## REQUIRED WORK
Copy out each line of the material below that holds the string "dimensions".

## MATERIAL SUPPLIED
○ ○ ○

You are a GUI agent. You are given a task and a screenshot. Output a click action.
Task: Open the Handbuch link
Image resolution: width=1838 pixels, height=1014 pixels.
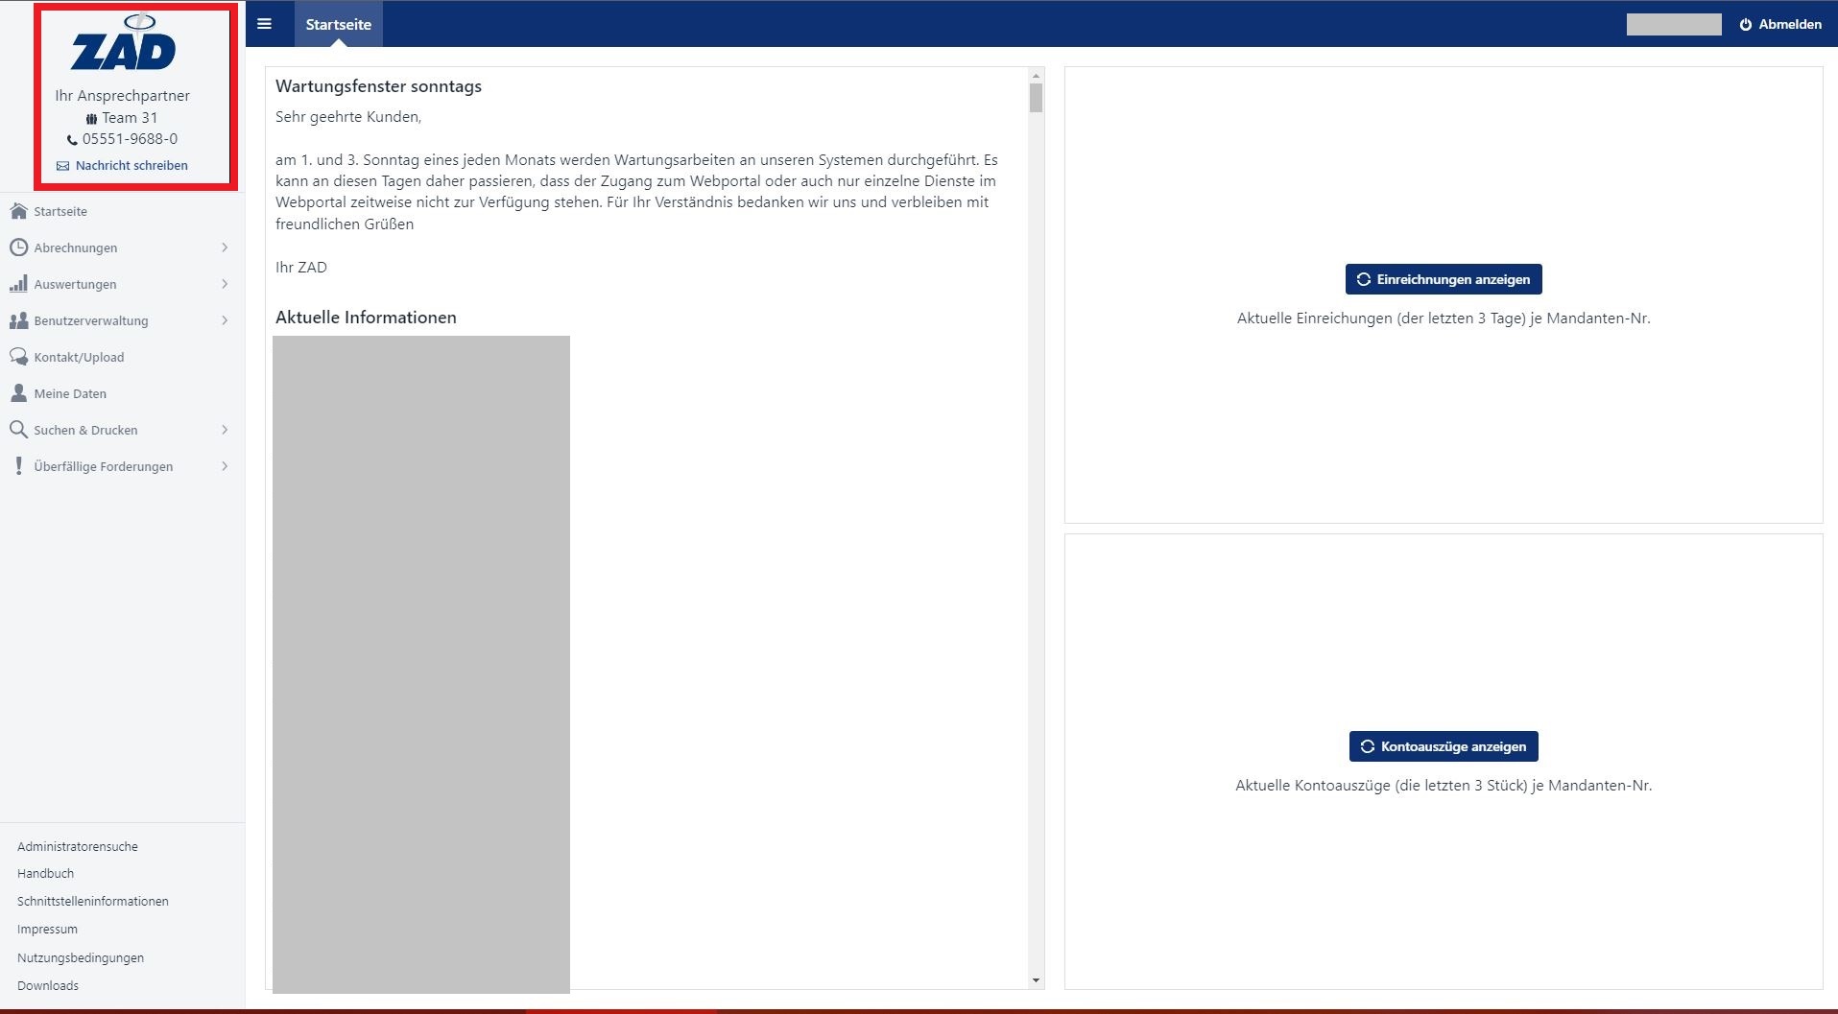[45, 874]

○ ○ ○

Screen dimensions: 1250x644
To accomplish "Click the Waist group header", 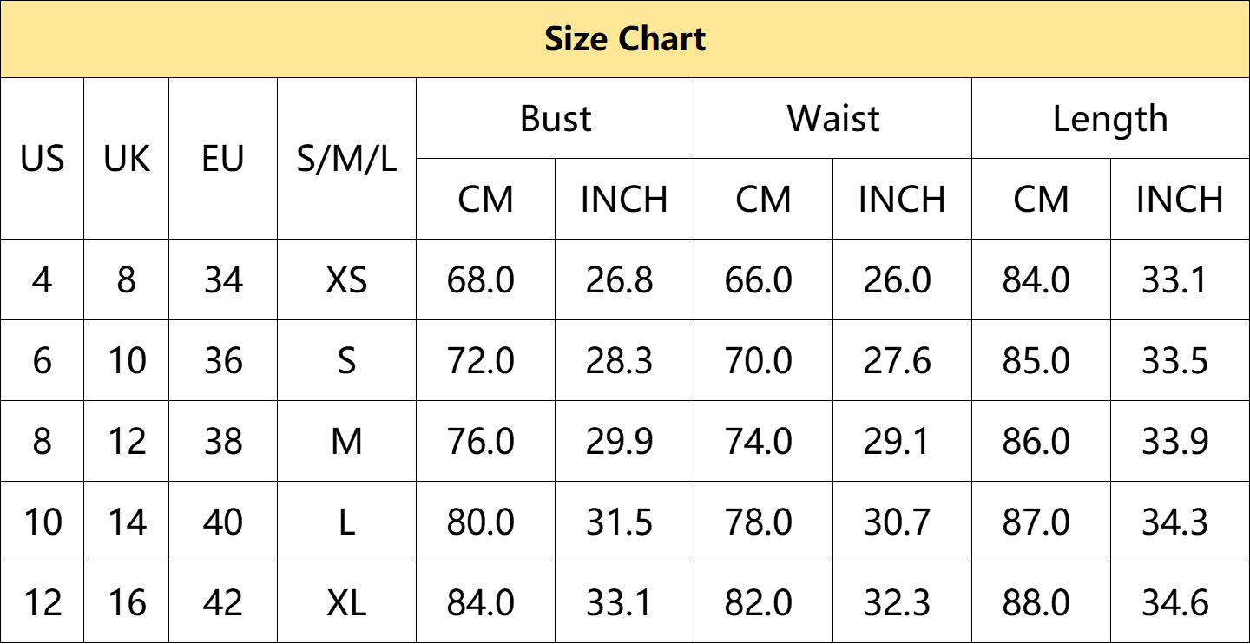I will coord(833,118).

○ ○ ○

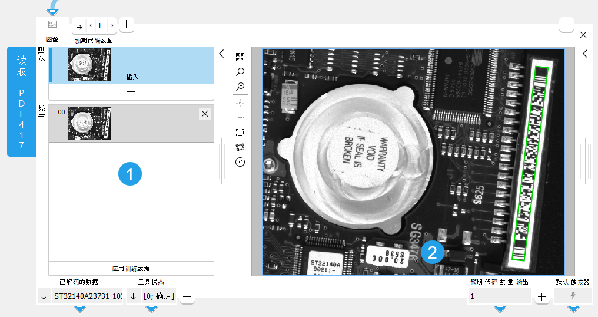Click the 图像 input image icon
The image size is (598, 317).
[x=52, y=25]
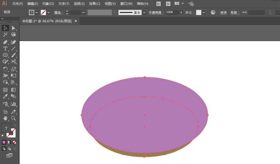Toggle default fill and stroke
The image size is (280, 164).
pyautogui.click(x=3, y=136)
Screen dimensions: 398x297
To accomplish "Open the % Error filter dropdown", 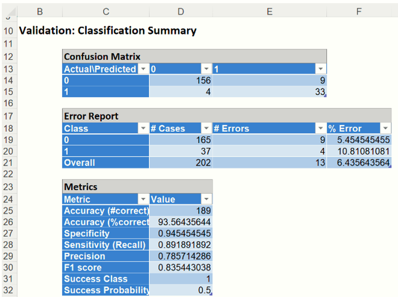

○ ○ ○

## RESULT
Screen dimensions: 1250x644
Screen dimensions: 398x297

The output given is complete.